Reg BI in the exam data: why AI raises the documentation bar
Reg BI and Form CRS are repeat top examination priorities, and enforcement is active. As AI starts informing recommendations, the documentation burden the rule already imposes only gets heavier. Here's what the exam data implies.
The data: Reg BI and Form CRS remain repeat top examination priorities, with active enforcement, in the same cycle the SEC named AI a focus area. (SEC 2025 Exam Priorities) Where a documentation-heavy rule and a new, unsourced input (AI) intersect, the documentation bar rises. This piece reads that intersection.
Reg BI was already an examination workhorse before AI. The market question is what AI-assisted recommendations do to a standard that turns on showing your reasonable basis.
What the exam data establishes
Two facts from the priorities frame the rest:
- Reg BI and Form CRS are repeat priorities — the Division returns to them every cycle, and has brought numerous actions alleging violations.
- AI and digital engagement practices are a named focus, with the Division reviewing whether technology-produced advice is "consistent with investors' investment profiles."
Put together, the Division is examining both the best-interest standard and the technology that increasingly informs it. A recommendation shaped by AI sits squarely in the overlap.
Where AI touches the obligations
Reg BI (17 CFR § 240.15l-1) has four component obligations. Three are directly affected when AI informs a recommendation:
| Obligation | What AI changes |
|---|---|
| Care Obligation | The reasonable basis must exist at the time of the recommendation — unverified AI research doesn't satisfy it |
| Conflict of Interest Obligation | AI tools biased toward proprietary products can create undisclosed conflicts |
| Compliance Obligation | Written policies must address how AI tools are used in the recommendation process |
Reg BI doesn't prohibit AI-assisted research. It requires a reasonable basis at the time of the recommendation — and unverified AI output is not one.
The documentation gap
Pre-Reg BI, documentation captured what was recommended, when, to whom, and a brief rationale. Increasingly, that rationale rests partly on AI-generated analysis — which opens a gap: how do you show the AI analysis was sound, verified, and informing rather than replacing human judgment?
The verification requirement
Reg BI requires that the registered person have a reasonable basis at the time of the recommendation.

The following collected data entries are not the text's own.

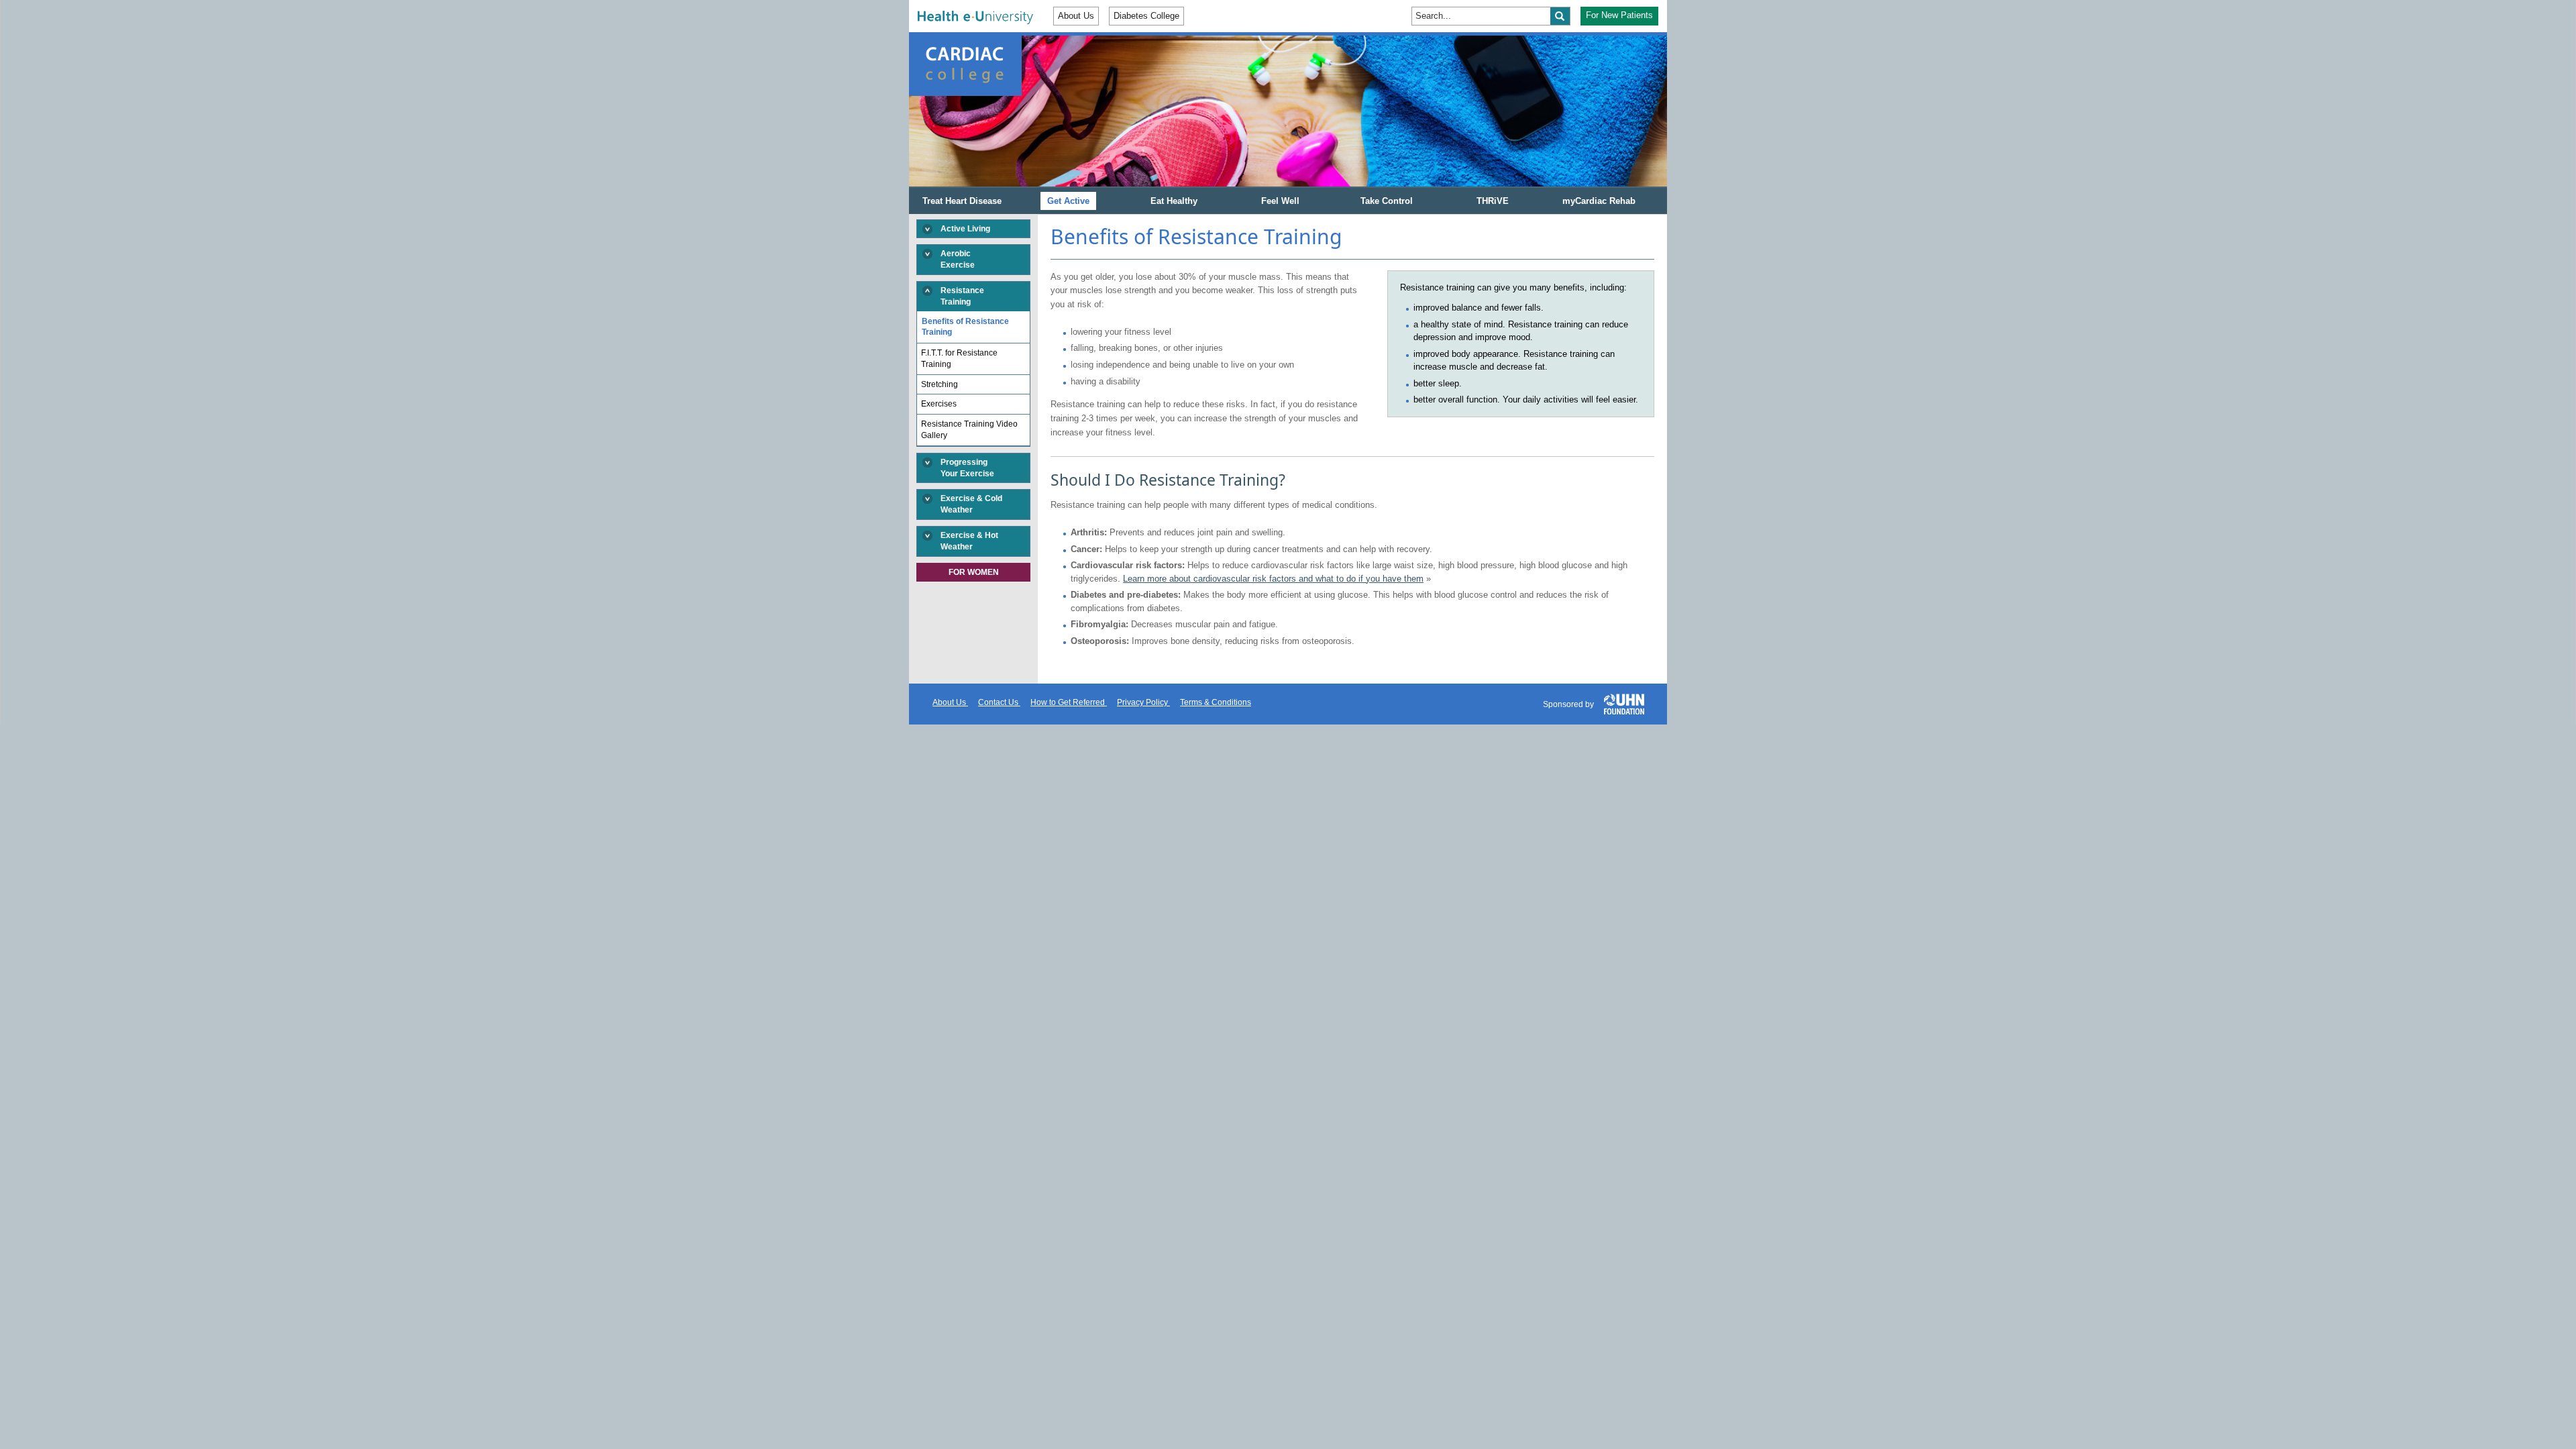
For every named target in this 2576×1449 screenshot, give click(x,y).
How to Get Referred (1068, 702)
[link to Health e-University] (975, 17)
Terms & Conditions (1215, 702)
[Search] (1560, 16)
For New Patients (1619, 15)
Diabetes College (1146, 16)
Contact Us (999, 702)
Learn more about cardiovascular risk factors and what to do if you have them (1273, 579)
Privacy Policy (1143, 702)
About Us (1076, 16)
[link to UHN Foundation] (1624, 703)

If that basis partly rests on AI output, the output must be verifiable and the verification documented. The remedy for AI error is the verification step — not avoiding AI.
A compliant AI-assisted documentation pattern has four parts:
- Record the AI query and output — question, sources retrieved, answer, timestamp.
- Verification note — which claims were independently verified and how ("Verified Q3 earnings against the 10-Q").
- Rationale — making clear AI was one input among several, not the sole basis.
- Retention — all three are part of the client record under Rule 204-2 (RIAs) or 17a-4 (broker-dealers).
Where AdvisorIQ fits the data
AdvisorIQ generates step 1 automatically: every query logs what was asked, what sources were retrieved, and what was generated, with a timestamp — and because the research is built from citations (SEC filings, market data, firm documents), the verification note in step 2 has specific sources to check against. The documentation that Reg BI's Care and Compliance obligations demand becomes a byproduct of using the tool, which is exactly the kind of evidence a repeat-priority exam is built to request.
Related
- The recordkeeping reckoning: what the off-channel sweep tells RIAs about AI
- Inside the 2025–26 exam cycle: what regulators are asking about AI
- Glossary: Reg BI, suitability, audit trail
Sources
- SEC — Division of Examinations 2025 Examination Priorities
- SEC — Regulation Best Interest (Rule 15l-1)
This article is general market commentary, not legal or compliance advice. Consult your compliance counsel before changing documentation practices.
- Is Reg BI still an examination priority?
- Yes. Regulation Best Interest and Form CRS have been repeat top priorities for the SEC Division of Examinations, and the SEC has brought numerous actions alleging Reg BI and Form CRS failures. The 2025 priorities reaffirmed both as continued focus areas alongside AI and emerging technology.
- How does AI change Reg BI documentation?
- Reg BI's Care Obligation requires a reasonable basis for a recommendation at the time it's made. If AI-generated analysis informs that basis, the output must be verifiable and the verification documented — unverified AI output is not a reasonable basis. AI doesn't change what Reg BI requires; it adds a new input that has to be captured in the documentation.